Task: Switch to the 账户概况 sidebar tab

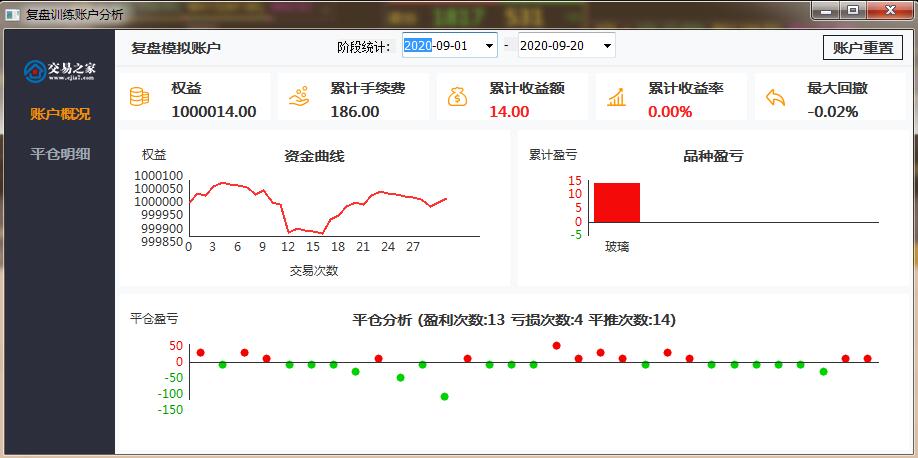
★ ★ ★ ★ ★
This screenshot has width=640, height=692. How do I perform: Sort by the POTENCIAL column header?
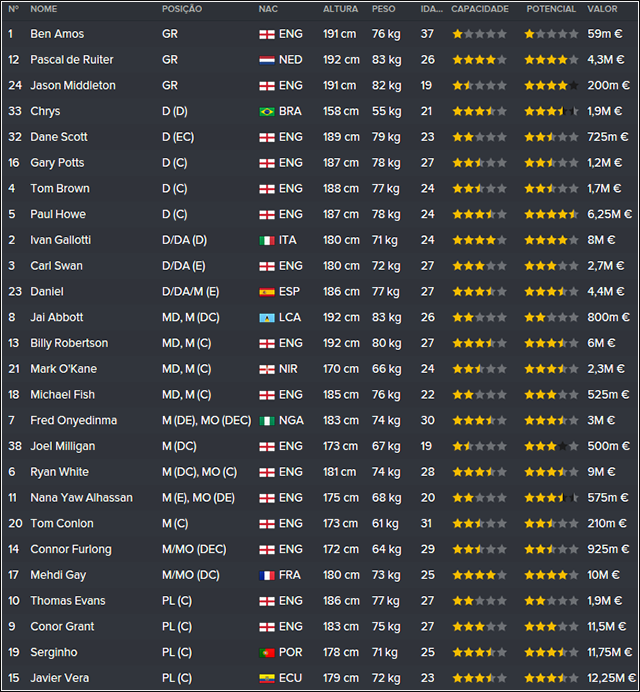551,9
★ ★ ★ ★ ★
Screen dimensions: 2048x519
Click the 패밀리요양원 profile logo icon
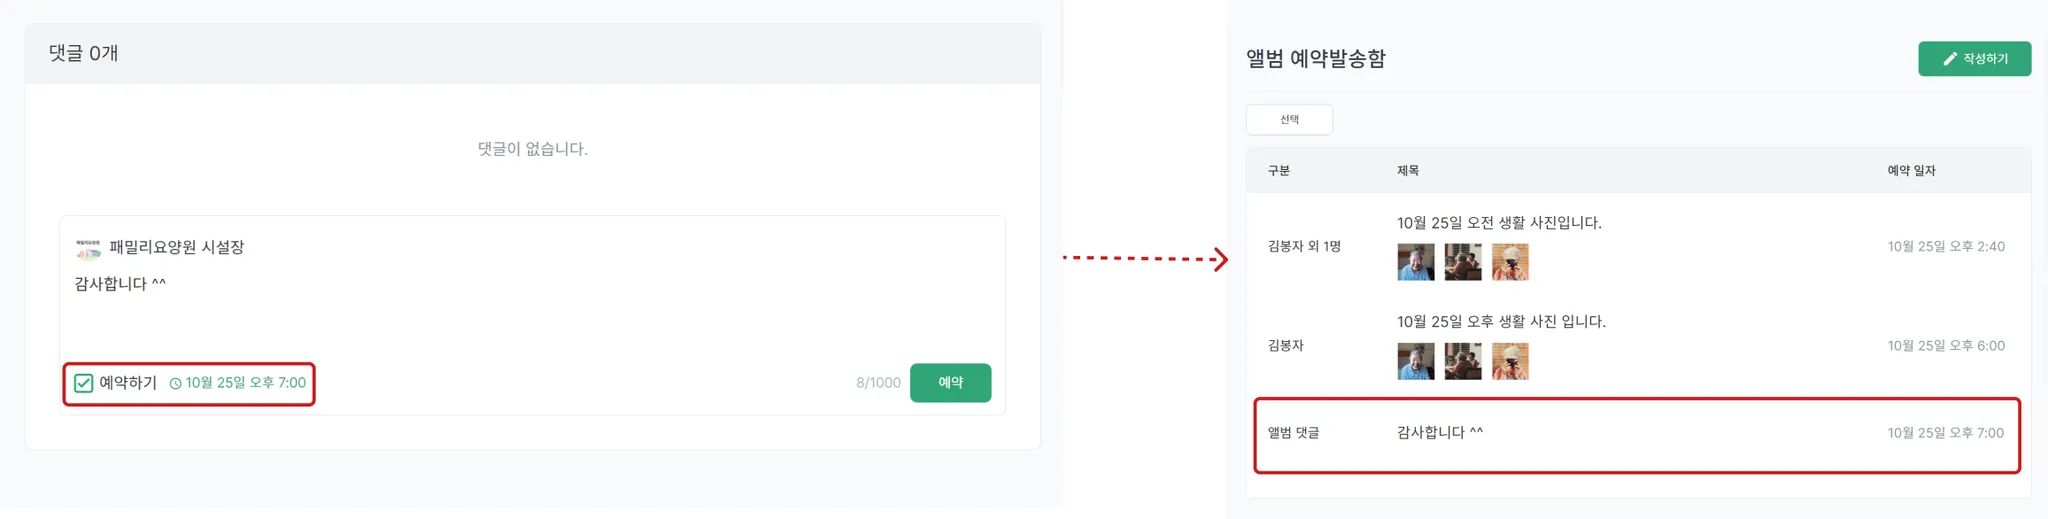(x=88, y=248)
★ ★ ★ ★ ★
[Job] Rewrite the items from the line with "Screen dimensions: 2048x519" to the line with "(x=88, y=248)", replacing "profile logo icon" with "profile badge" and keeping everything else the same. Don't include the pictures.

[Correct answer]
Screen dimensions: 2048x519
Click the 패밀리요양원 profile badge
(x=88, y=248)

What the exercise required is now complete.